§ WHAT THE EXERCISE ASKS: Transcribe exactly the lines from the one containing "Expand the Movies folder in the tree" through the end of the data, both included. Leave out pictures.

§ AVAILABLE DATA:
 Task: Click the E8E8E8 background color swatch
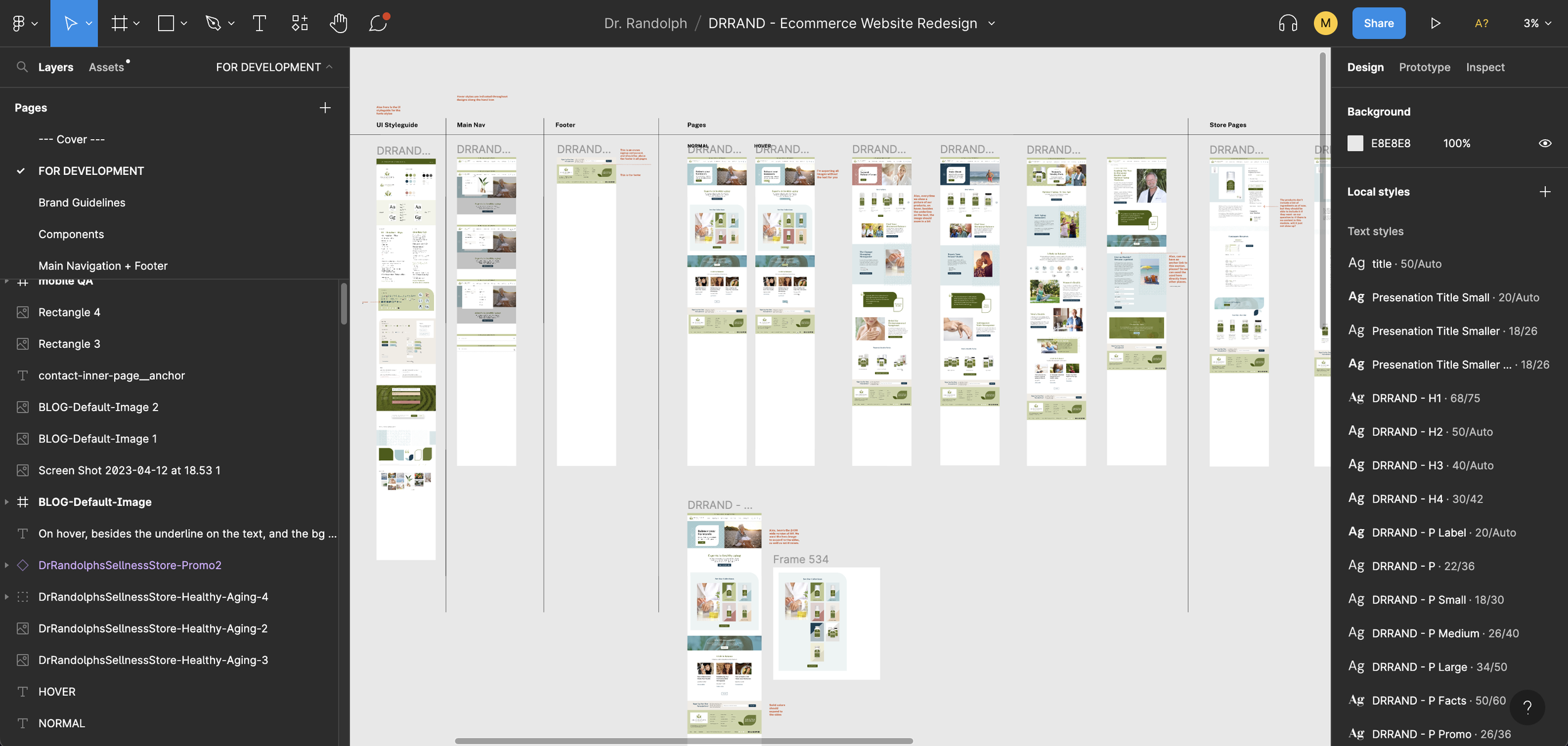[x=1355, y=144]
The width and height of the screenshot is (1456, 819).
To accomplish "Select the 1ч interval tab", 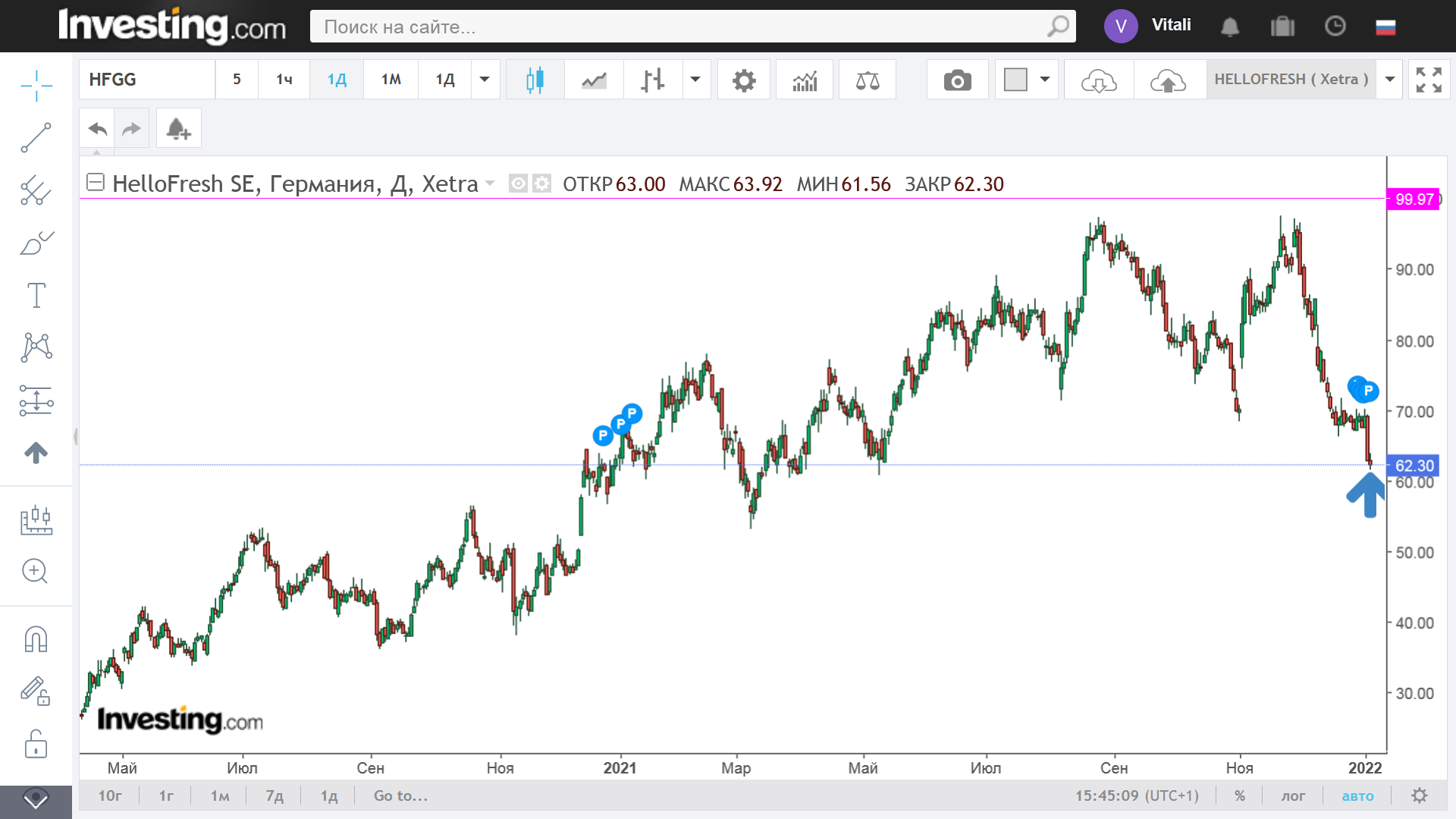I will 284,80.
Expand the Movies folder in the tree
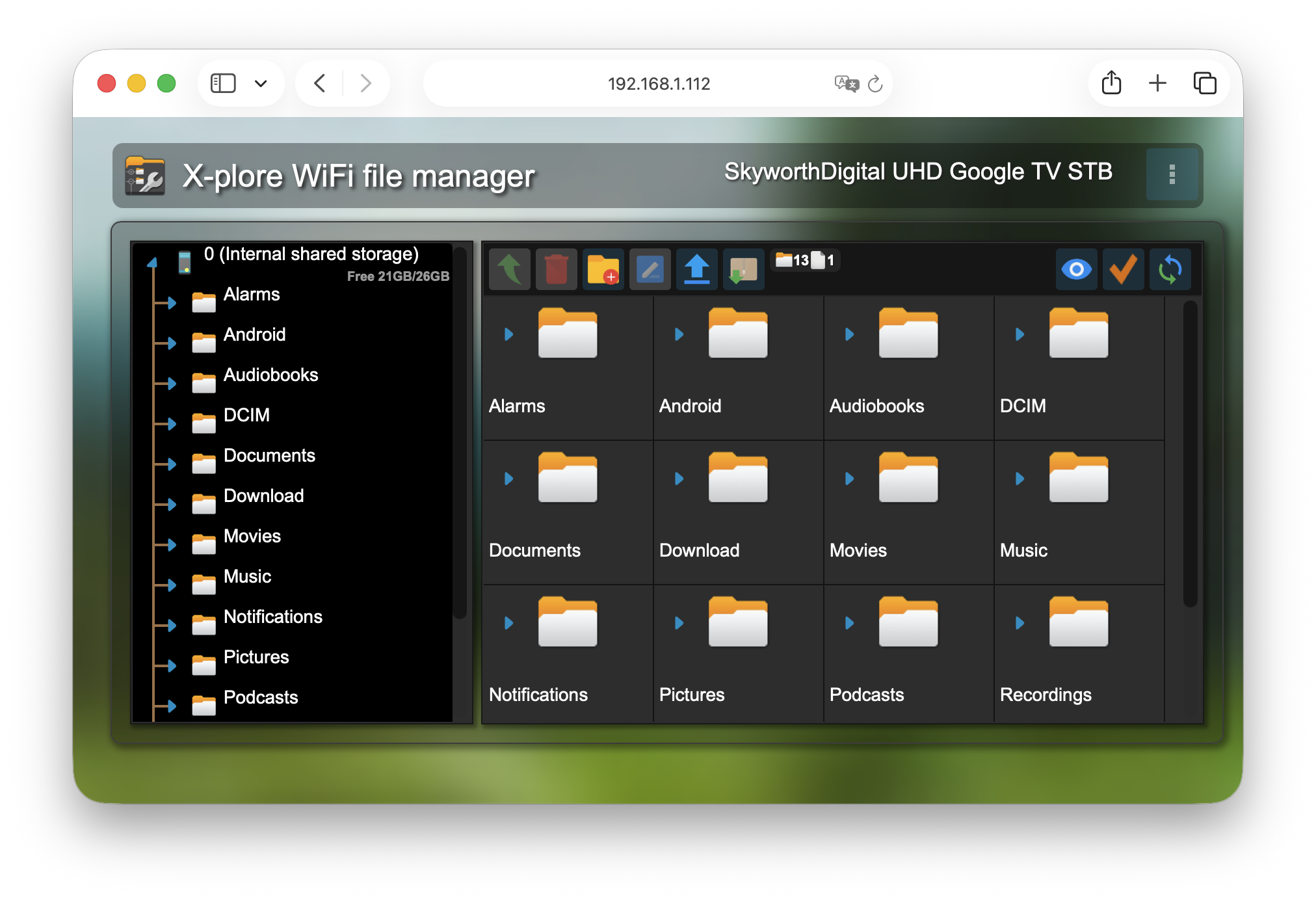 [x=171, y=544]
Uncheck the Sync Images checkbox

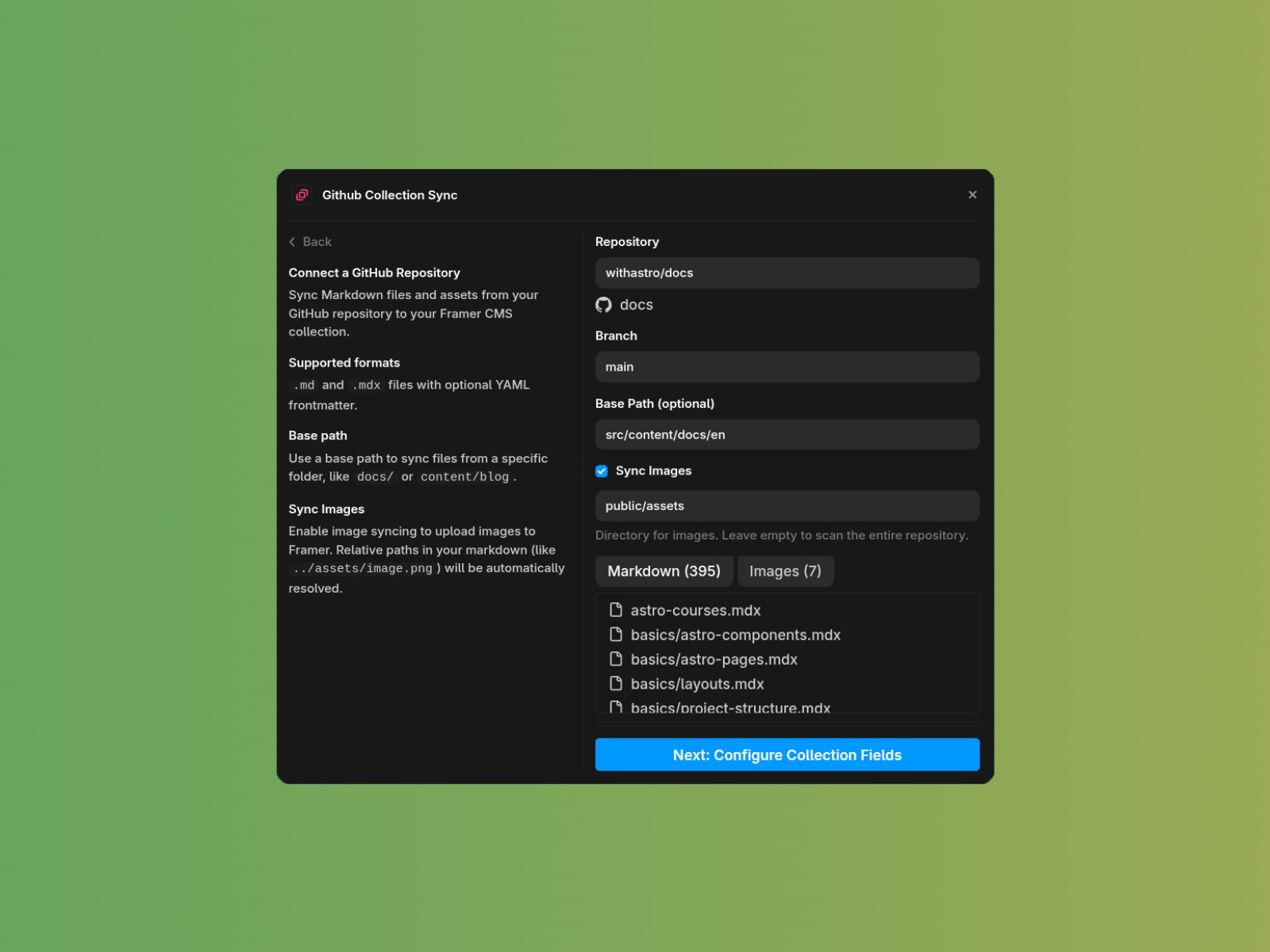(x=601, y=470)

§ SOLUTION TO THIS PROBLEM:
Expand the Movies folder in the tree
 [x=171, y=544]
Uncheck the Sync Images checkbox

(x=601, y=470)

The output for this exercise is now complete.